‘They don’t know how I live:’ What it’s like to be a homeless high school student

Christal Gallardo just began her senior year at Santa Barbara High School. She sings in two school choirs and plays piano at her church every Sunday.

School provides security that Gallardo doesn’t have at home. She lives with her mom, brother and a dog in a small, crowded apartment they share with another family. Their kitchen also serves as the living room, and there’s only one bathroom for the two families.

According to data from the California Department of Education, 13 percent of public school students in Santa Barbara County are considered homeless. Most of them live like Gallardo: doubled or tripled up in substandard and unreliable housing.

“They don’t know how I live,” she said about the kids at her school. “They don’t ever come to my house, because where would I make them sit? My mom always complains that I don’t have friends over or I don’t have real friends. I just don’t feel comfortable having them here. I’m not really open about it.”

Gallardo and her family are considered homeless by the federal government. They can’t afford an apartment of their own, so they share it with another family. (Kathryn Barnes/KCRW)

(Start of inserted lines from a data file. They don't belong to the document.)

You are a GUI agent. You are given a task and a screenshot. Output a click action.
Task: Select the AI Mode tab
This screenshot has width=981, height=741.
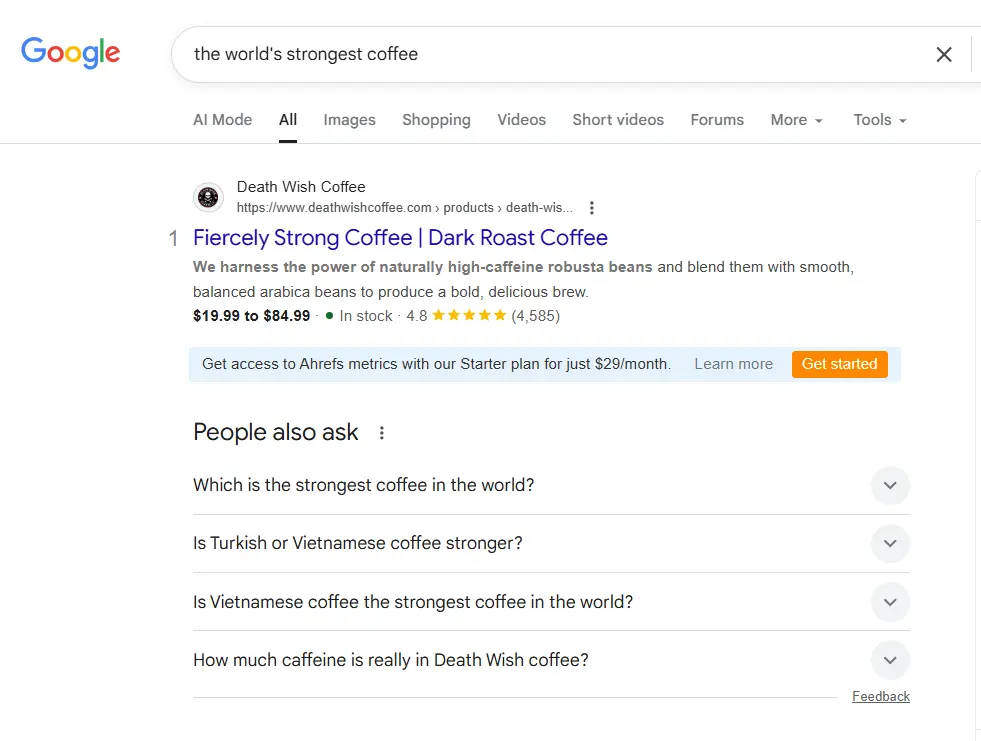[x=222, y=119]
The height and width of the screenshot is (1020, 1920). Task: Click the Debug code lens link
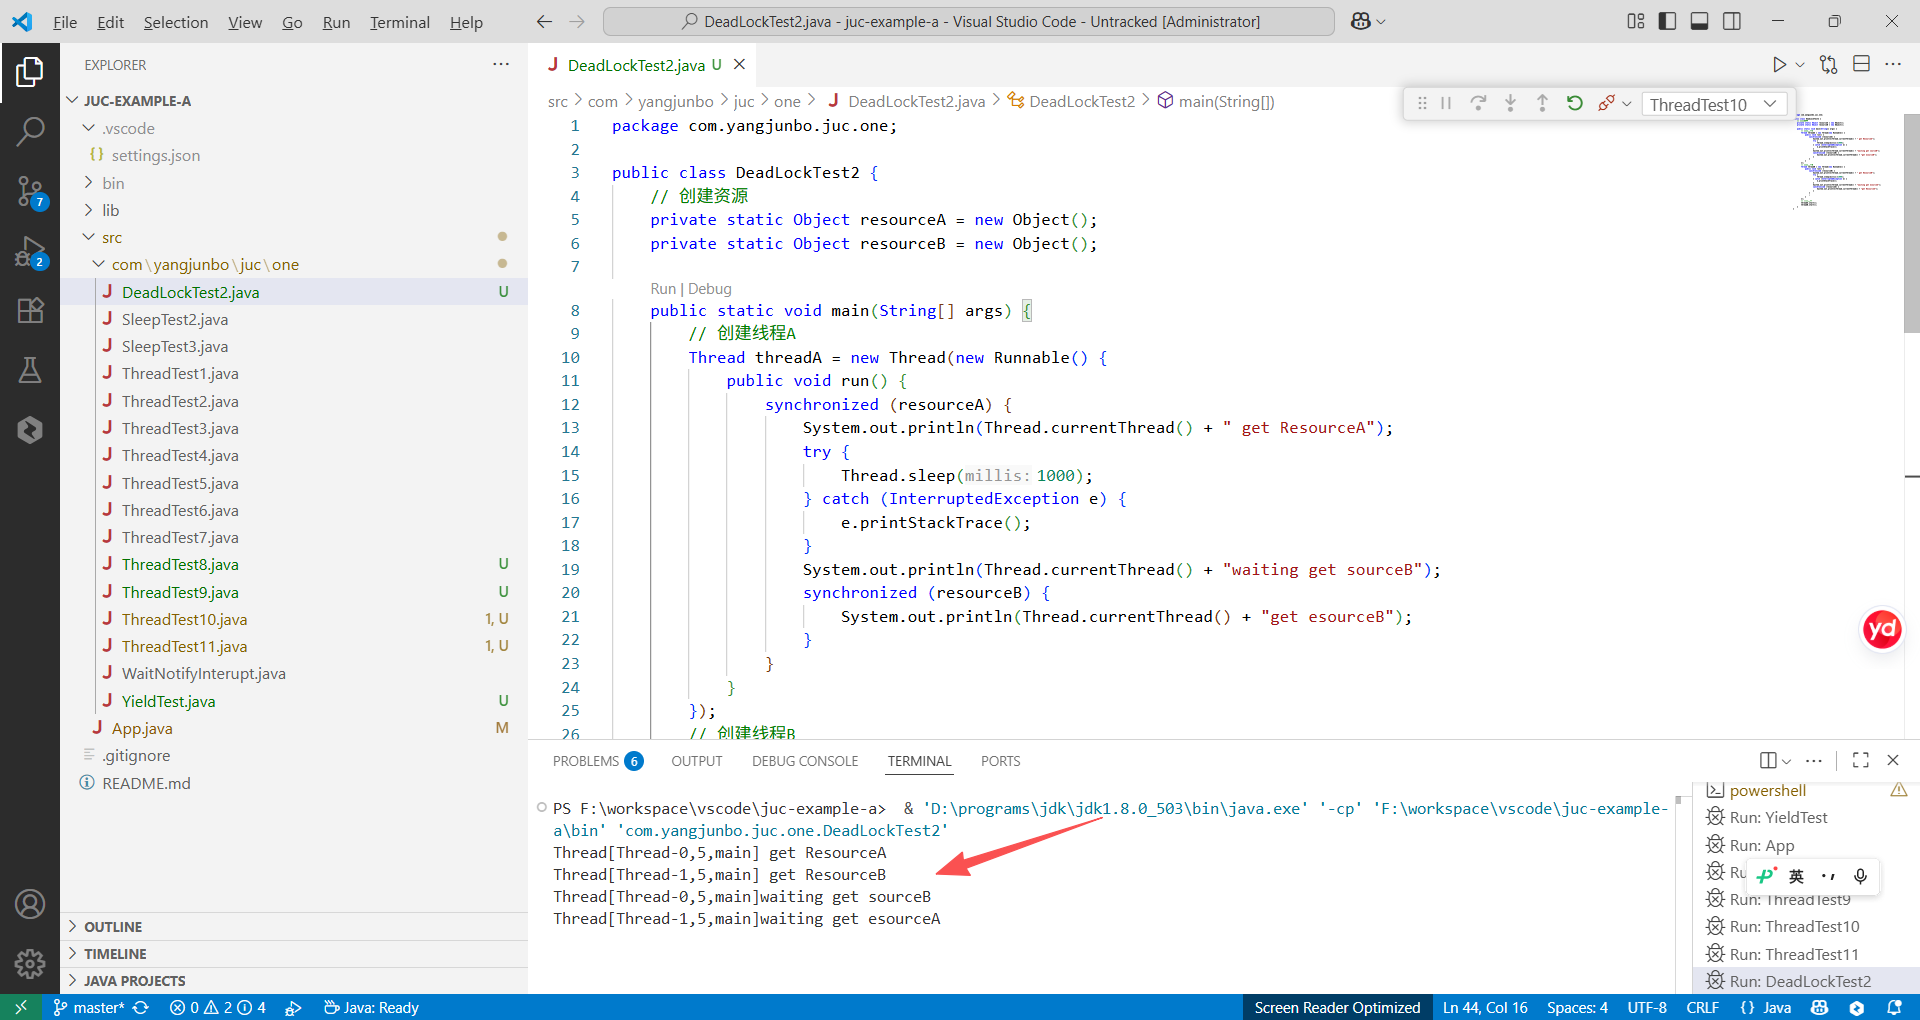coord(709,289)
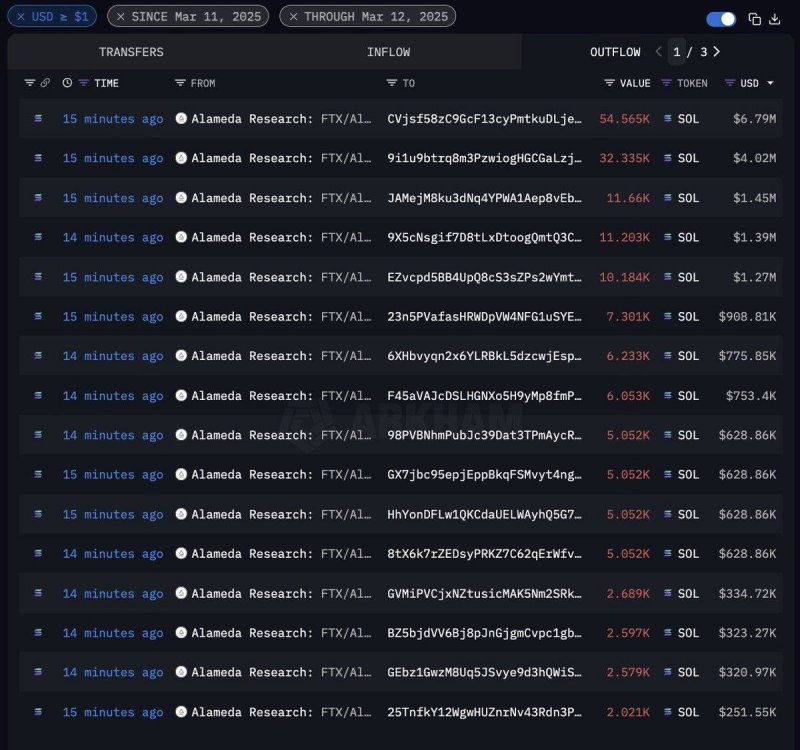Open the FROM column filter
The height and width of the screenshot is (750, 800).
point(180,83)
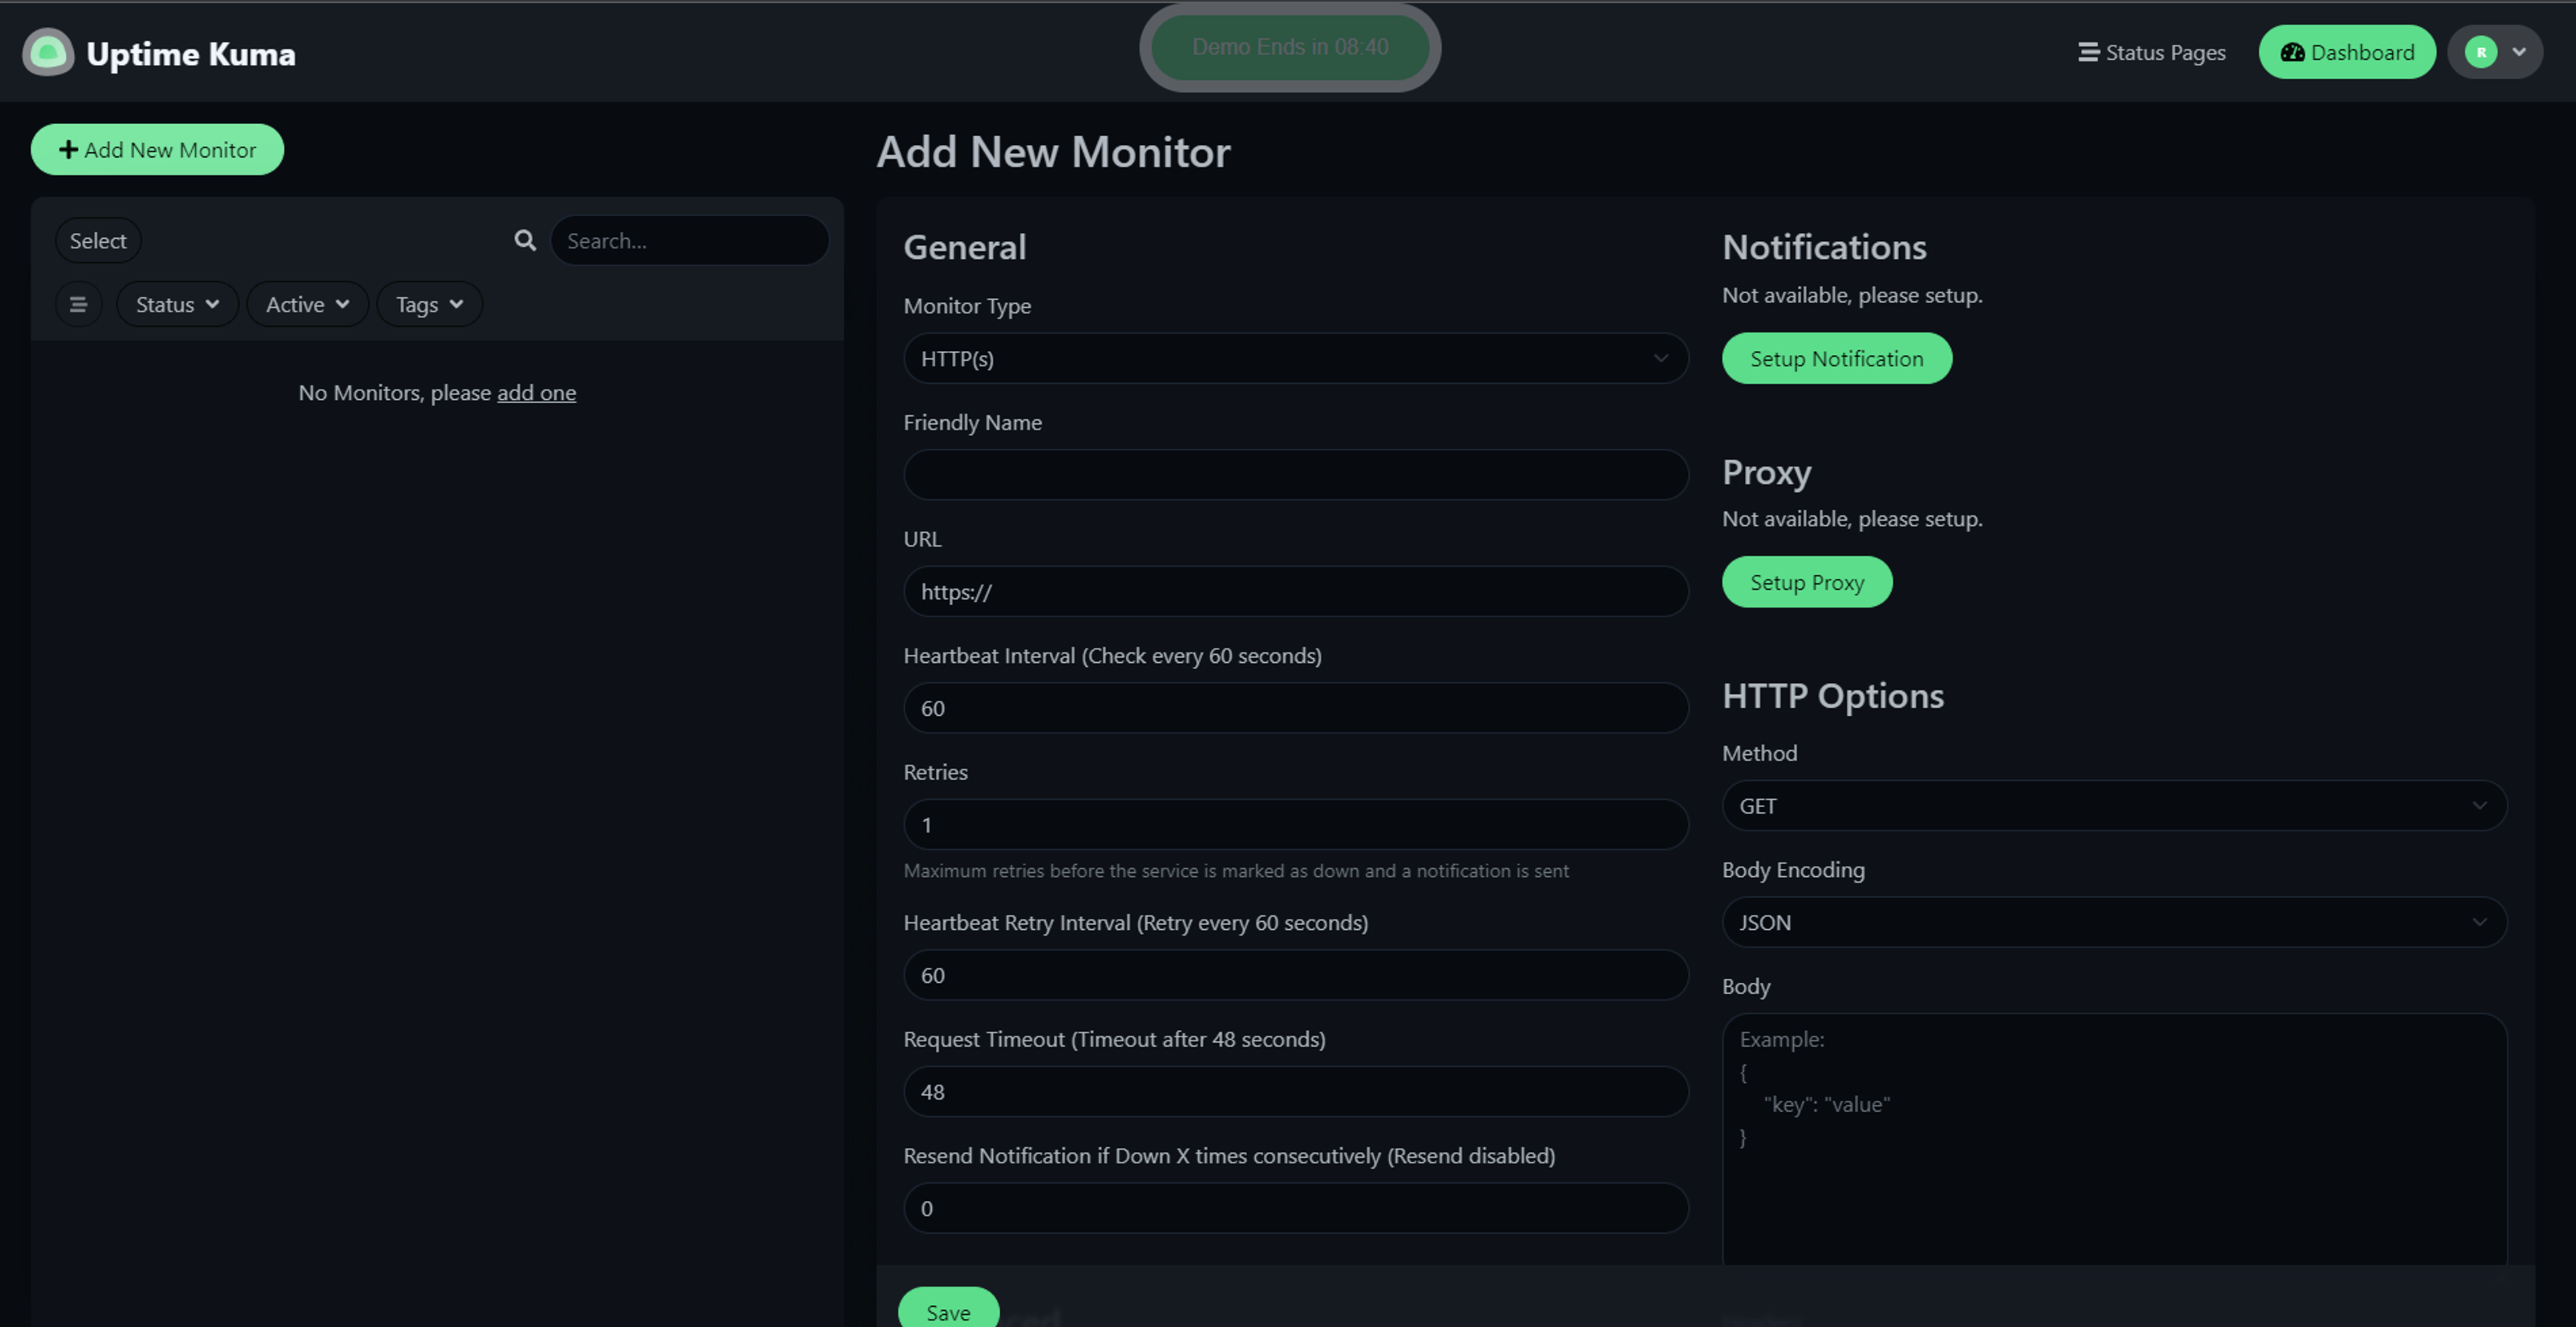The height and width of the screenshot is (1327, 2576).
Task: Open the Monitor Type HTTP(s) dropdown
Action: (x=1296, y=358)
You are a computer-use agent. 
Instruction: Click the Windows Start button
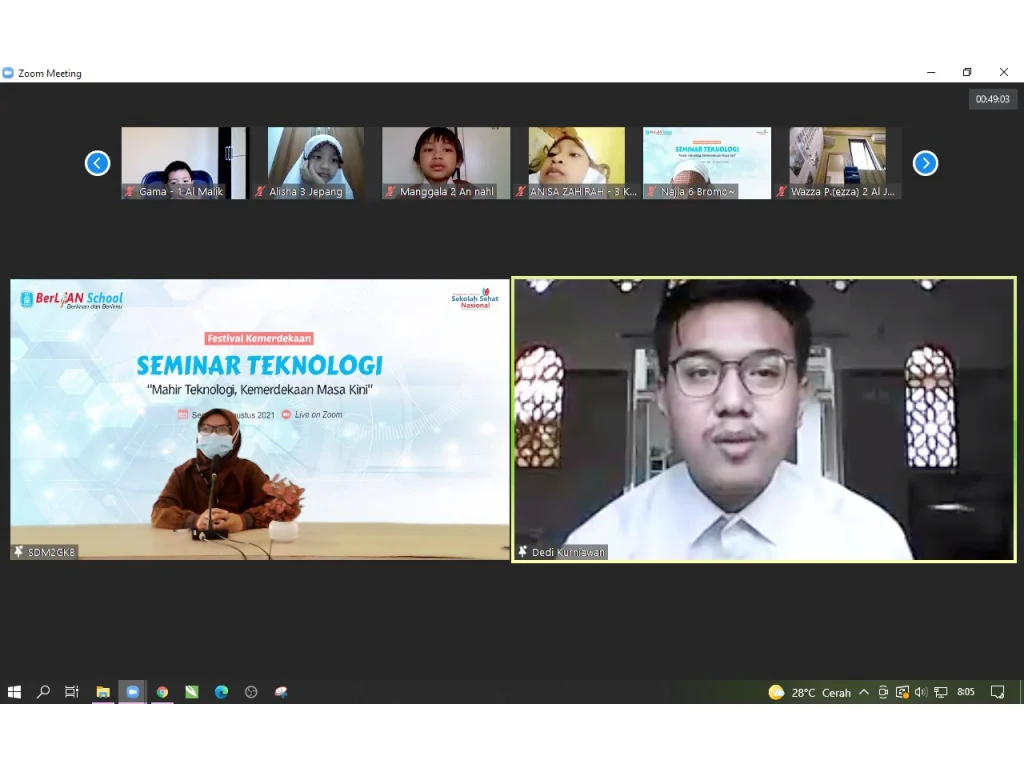(x=14, y=692)
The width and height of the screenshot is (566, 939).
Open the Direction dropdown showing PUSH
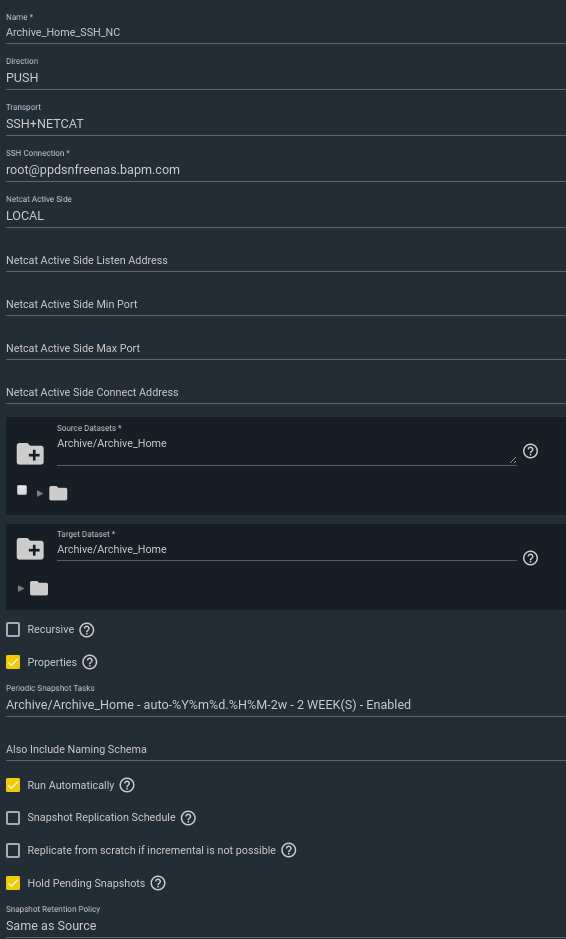pyautogui.click(x=286, y=78)
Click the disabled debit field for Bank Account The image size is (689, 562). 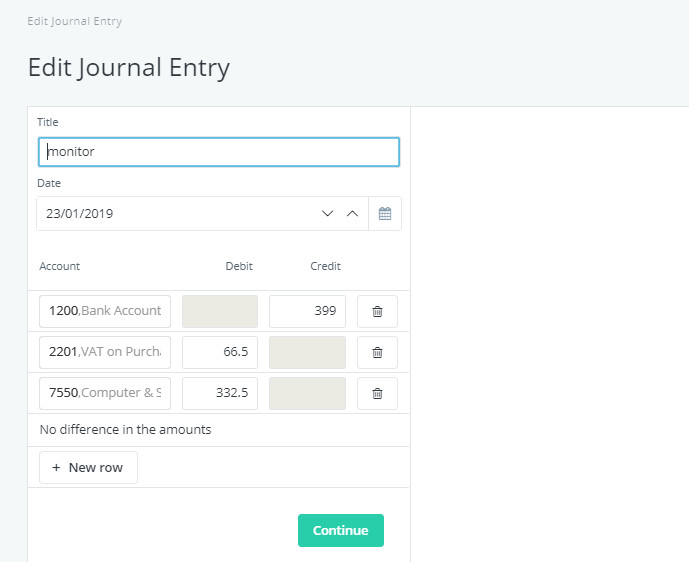point(220,311)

The high cost of living in Santa Barbara is pushing low-income families like Gallardo’s out on the streets or into substandard housing. The median home price is still around $1 million, the rental market is 99.5 percent full, and there is a 10-year waitlist for public housing, despite efforts to build more housing in the city.

Gallardo shares a bedroom with her mom, older brother and their dog. (Kathryn Barnes/KCRW)

“When people think of homeless they think of unsheltered or living in a car, but we have so many families living in makeshift situations,” said Frann Wageneck, the assistant superintendent of student services at the Santa Barbara Unified School District. “I personally have seen families of three, four, five, renting a bedroom in a house, an 8×10 space with no running water, maybe a refrigerator, a queen size bed and all their belongings.”

Sometimes sharing a home with multiple people can bring its own dangers. 

“Young children are vulnerable when they’re in a house full of strangers. It’s not good for young girls to be in a house with a lot of single men renting,” said Wageneck, who often has to report sexual assault cases.

Wageneck says stressful living situations can not only affect a student’s wellbeing, but also the ability to learn.

“This is a trauma. We’re seeing students experiencing a lot of mental health issues. Anxiety. Toxic stress. It makes it very difficult to focus on school when all this is going on. However, what we also know to be true for a lot of these kids, going to school is the stability for them.”

At home, Gallardo doesn’t have any space to herself and has never invited friends over. But at school, she can play piano in the choir room and do her homework in the library. She gets free breakfast and lunch and meets with a social worker to talk through challenges she’s going through.

“I don’t consider myself homeless. My mom always told me that home is where the family is, so we could be living under a bridge, but it’s okay cause I have my mom, and my dog of course.”

Gallardo’s mom recently found out the landlord wants to raise the rent by $600, starting in November.

Gallardo hopes she can get rides down to Santa Barbara from her brother, so she can finish her senior year at her school, where she sings in two choirs. (Kathryn Barnes/KCRW)

They will likely move to Lompoc, where rent is cheaper but jobs are scarce. Gallardo says they’ve moved back and forth between the two cities five or six times since she was a kid.

“A lot of time you’ll hear people say, ‘well if you can’t afford to live here you should go someplace else,'” said Dolores Daniel, who works with transitional youth for the Santa Barbara County Department of Education. “But can we really function as a community without the people that are in all these different sectors, doing those jobs? So, if they’re here, they’re working, why can’t they have their children in a school?”

Daniel, who used to work for a local homeless shelter, said when she first started out, low-income families could find an apartment with creative budgeting and hard work. Now, she said, if you do the math, it looks nearly impossible, which is why shared housing has become the number one way for families to stay in Santa Barbara.

Meanwhile, school officials are trying to figure out how to better serve these students. The Santa Barbara Unified School District is expanding its supper club, providing free dinners, every weeknight, to students who need food after school.